Task material Block Start
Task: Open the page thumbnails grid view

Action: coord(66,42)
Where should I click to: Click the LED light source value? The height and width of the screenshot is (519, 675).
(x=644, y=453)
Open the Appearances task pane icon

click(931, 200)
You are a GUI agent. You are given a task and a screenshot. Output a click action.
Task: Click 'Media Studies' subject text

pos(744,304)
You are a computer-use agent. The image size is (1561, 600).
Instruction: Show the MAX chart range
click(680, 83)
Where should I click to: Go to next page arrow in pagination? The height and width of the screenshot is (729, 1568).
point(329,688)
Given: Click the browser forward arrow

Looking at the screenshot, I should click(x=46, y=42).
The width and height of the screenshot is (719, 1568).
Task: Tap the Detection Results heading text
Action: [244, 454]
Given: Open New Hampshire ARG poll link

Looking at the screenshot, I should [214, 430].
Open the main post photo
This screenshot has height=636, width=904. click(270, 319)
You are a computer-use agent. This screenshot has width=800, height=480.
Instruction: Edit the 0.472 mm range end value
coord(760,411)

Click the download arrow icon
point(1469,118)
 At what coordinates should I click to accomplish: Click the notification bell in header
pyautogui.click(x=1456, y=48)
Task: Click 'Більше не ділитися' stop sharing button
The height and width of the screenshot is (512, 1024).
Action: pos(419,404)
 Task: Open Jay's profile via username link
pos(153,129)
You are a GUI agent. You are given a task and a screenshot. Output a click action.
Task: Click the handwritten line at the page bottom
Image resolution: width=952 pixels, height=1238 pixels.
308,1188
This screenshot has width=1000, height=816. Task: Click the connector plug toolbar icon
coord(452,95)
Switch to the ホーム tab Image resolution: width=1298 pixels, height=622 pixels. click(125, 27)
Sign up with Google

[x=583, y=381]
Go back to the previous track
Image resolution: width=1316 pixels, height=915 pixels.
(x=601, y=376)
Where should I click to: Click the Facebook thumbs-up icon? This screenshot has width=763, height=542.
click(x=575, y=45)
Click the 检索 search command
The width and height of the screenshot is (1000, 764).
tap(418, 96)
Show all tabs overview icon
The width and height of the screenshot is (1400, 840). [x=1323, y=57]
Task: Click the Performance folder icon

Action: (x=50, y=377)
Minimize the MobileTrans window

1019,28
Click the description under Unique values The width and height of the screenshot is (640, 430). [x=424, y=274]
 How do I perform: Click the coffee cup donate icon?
Task material Block End
- [Work request]
Restate the data above in full, word for word.

- [Task response]
Task: Open the page thumbnails grid view

Action: coord(66,42)
Where should I click to: Click the LED light source value? The height and width of the screenshot is (519, 675).
(x=644, y=453)
Open the Appearances task pane icon

click(931, 200)
You are a GUI agent. You are given a task and a screenshot. Output a click action.
Task: Click 'Media Studies' subject text

pos(744,304)
You are a computer-use agent. The image size is (1561, 600).
Instruction: Show the MAX chart range
click(680, 83)
Where should I click to: Go to next page arrow in pagination? The height and width of the screenshot is (729, 1568).
point(329,688)
Given: Click the browser forward arrow

Looking at the screenshot, I should click(x=46, y=42).
The width and height of the screenshot is (719, 1568).
Task: Tap the Detection Results heading text
Action: [244, 454]
Given: Open New Hampshire ARG poll link

Looking at the screenshot, I should [214, 430].
Open the main post photo
This screenshot has height=636, width=904. click(270, 319)
You are a computer-use agent. This screenshot has width=800, height=480.
Instruction: Edit the 0.472 mm range end value
coord(760,411)

Click the download arrow icon
point(1469,118)
 At what coordinates should I click to accomplish: Click the notification bell in header
pyautogui.click(x=1456, y=48)
Task: Click 'Більше не ділитися' stop sharing button
The height and width of the screenshot is (512, 1024).
Action: pos(419,404)
 Task: Open Jay's profile via username link
pos(153,129)
You are a GUI agent. You are given a task and a screenshot. Output a click action.
Task: Click the handwritten line at the page bottom
Image resolution: width=952 pixels, height=1238 pixels.
308,1188
This screenshot has width=1000, height=816. Task: Click the connector plug toolbar icon
coord(452,95)
Switch to the ホーム tab Image resolution: width=1298 pixels, height=622 pixels. click(125, 27)
Sign up with Google

[x=583, y=381]
Go back to the previous track
Image resolution: width=1316 pixels, height=915 pixels.
(x=601, y=376)
Where should I click to: Click the Facebook thumbs-up icon? This screenshot has width=763, height=542.
click(x=575, y=45)
Click the 检索 search command
The width and height of the screenshot is (1000, 764).
tap(418, 96)
Show all tabs overview icon
The width and height of the screenshot is (1400, 840). [x=1323, y=57]
Task: Click the Performance folder icon

Action: (x=50, y=377)
Minimize the MobileTrans window

1019,28
Click the description under Unique values The width and height of the screenshot is (640, 430). [x=424, y=274]
 How do I perform: Click the coffee cup donate icon?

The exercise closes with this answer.